Faced with a loss of $25 million a day, the United States Postal Service is not ready to give up its battle to become solvent, and it plans to pursue major changes to stanch the financial bleeding, Postmaster General Patrick Donahoe said Wednesday in Atlanta.

The service has drawn fire in recent years for operating a business model critics say has outlived its usefulness and for failing to cut costs.

But Donahoe says his agency is well under way with plans to get the Postal Service back in the black by 2016.

“We find ourselves in a position where we have to — in order to make ends meet — start to reduce some of the infrastructure in the organization,” Donahoe said.

The list of challenges is virtually endless.

Just last month, the Postal Service defaulted for the first time on its annual payment for future retiree health benefits, a $5.5 billion payment deferred from the 2011 fiscal year. By the end of this month, it faces an additional payment of $5.6 billion.

The Postal Service wants Congress to change the payment schedule in a 2006 law that requires the agency to pay $5 billion a year into the fund that already has enough to pay for decades of retiree health care.

Mail volume, particularly first-class mail, is down by 21 percent over the past six years, although the decline has stablilized this year, Donahoe said.

As the agency struggles to meet its bottom line, Donahoe said some changes are occurring now in places such as metro Atlanta.

For example, Atlanta has two major mail processing facilities, one north of the city and another on the Southside.

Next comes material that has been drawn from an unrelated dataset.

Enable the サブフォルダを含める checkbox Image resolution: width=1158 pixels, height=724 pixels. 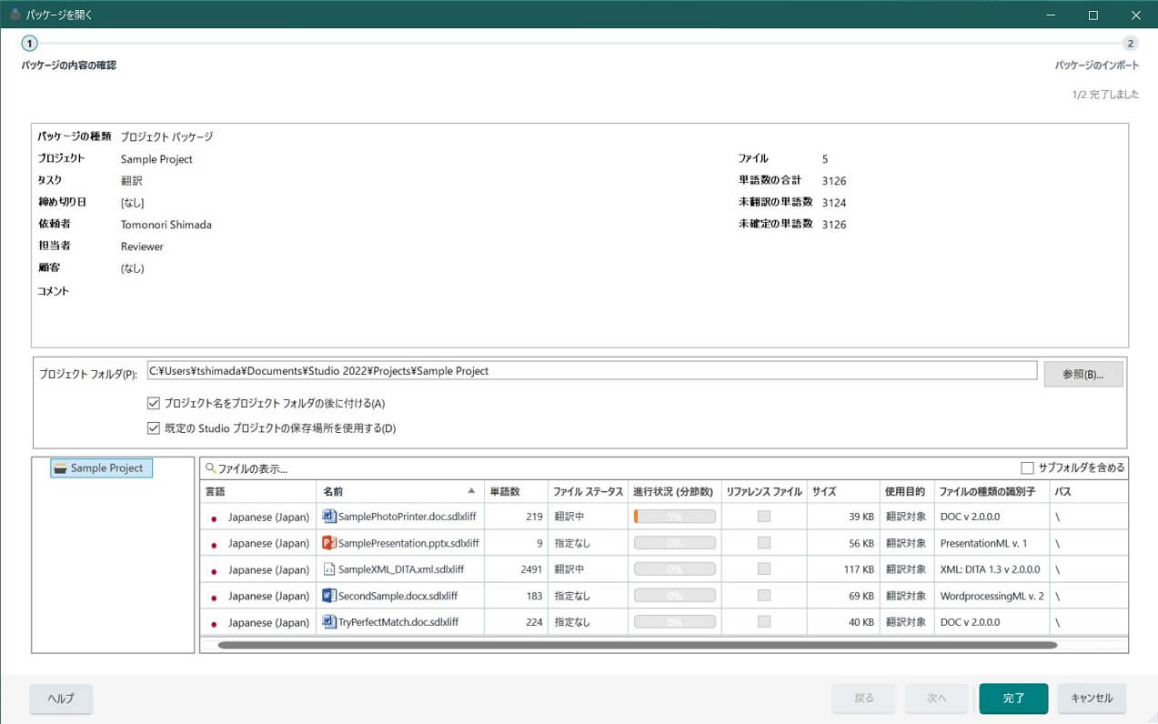[x=1028, y=468]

“What we’ve been doing across the country is consolidating the work out of some of those facilities,” he said. “When you do that, with a lower volume, you’re able to absorb all the costs.”

Donahoe is also seeking to move from six- to five-day mail delivery, a step that could save more than $2 billion, he said.

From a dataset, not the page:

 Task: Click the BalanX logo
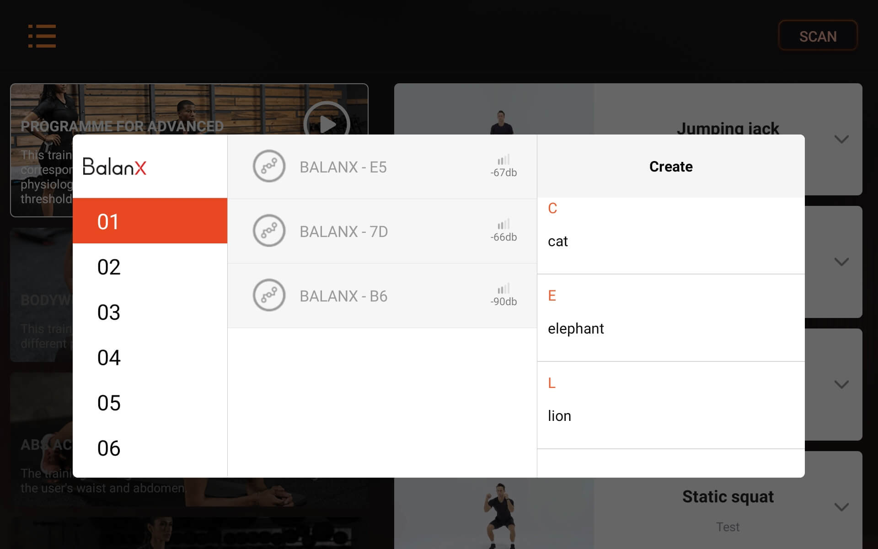click(x=114, y=167)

He also hopes to cut about $500 million in expenses by reducing hours at about one-third of the country’s 33,000 post offices.

“These are offices that don’t have a big customer foot traffic,” he said. “In Greater Atlanta, there are about 56 of these offices that would be transitioning from eight hours a day to either two, four or six hours a day.”

As he looks forward, Donahoe said there are some encouraging signs of a turnaround. The package business has grown 10 percent over the past year, 7 percent over the year before, and first-class mail has stabilized, he said.

“We are still a $65 billion a year organization,” he said, “so we’re not something that’s going to go away in the next couple of years.”